Certificate of authenticity from the Archivio Bonalumi, no. 88-008.
Private collection.
A. Fiz, M. Meneguzzo, Agostino Bonalumi opere dal 1957-1997, Galleria Fumagalli, Bergamo, Galerie Boycott, Bruxelles 1998, p.36;
L. M. Barbero, Bonalumi evoluzione continua tra pittura e ambiente, Galleria Niccoli, Parma 2000, p. 120;
Agostino Bonalumi. Se l’arte dice l’indicibile, Galleria L’Incontro, Chiari 2012, p. 26;
F. Bonalumi F. & M. Meneguzzo, Agostino Bonalumi. Catalogue Raisonné, Milan 2015, Vol. II, p. 592, fig. 1172.

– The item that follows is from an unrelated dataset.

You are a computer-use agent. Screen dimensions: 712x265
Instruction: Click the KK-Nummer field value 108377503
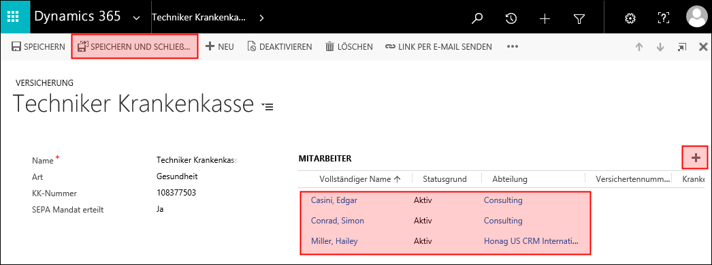pyautogui.click(x=176, y=193)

Although Bonalumi was not completely aligned to any particular artistic group or trend, the artist's work emerged from a need he shared with the most representative artists of his time. As Bonalumi said, “within the horizon of our interests were materials rather than matter, design rather than signs, action rather than gestures, sociality rather than existentialism.” Bonalumi’s artistic career stretched over a period of fifty years and was marked but constant experimentation, consistency with his expressive choice and a strict adherence to objective art. His canvases are pitture oggetti (painting-objects), the aim of which is to go beyond the limits of the picture plane and occupy the surrounding space: they are three-dimensional bodies that break the surface of the canvas, invading the third dimension.
In the 1970s, Agostino Bonalumi began his search for a matching object form for his works and increasingly set aside the pictorial elements in favour of a pronounced three-dimensionality. The structured paintings that thus emerged are at once images and sculptures, reaching beyond the boundaries of the panel and conquering the space around them. The wooden elements attached on the reverse of the canvas annul its pictorial two-dimensionality, modify its surface and create new, rhythmic light effects by means of “extroflexions“. In the present work Rosso, these effects are accentuated by means of vertical elongated bands in a darker red hue. Bonalumi intends to elevate the work of art to an integral part of its environment and thus doing so facilitate the artwork to influence and shape the meaning of its surroundings.
[…] Bonalumi is, in reality, both the same and different. Indeed, we could even say that he is different because he is the same. The freshness of the paintings of these years, their palpitating lightness and fleeting elusiveness, are the result of his loyalty to a method that is mental more than practical, based as it is on an awareness of the impossibility to reduce what is real to monological patterns.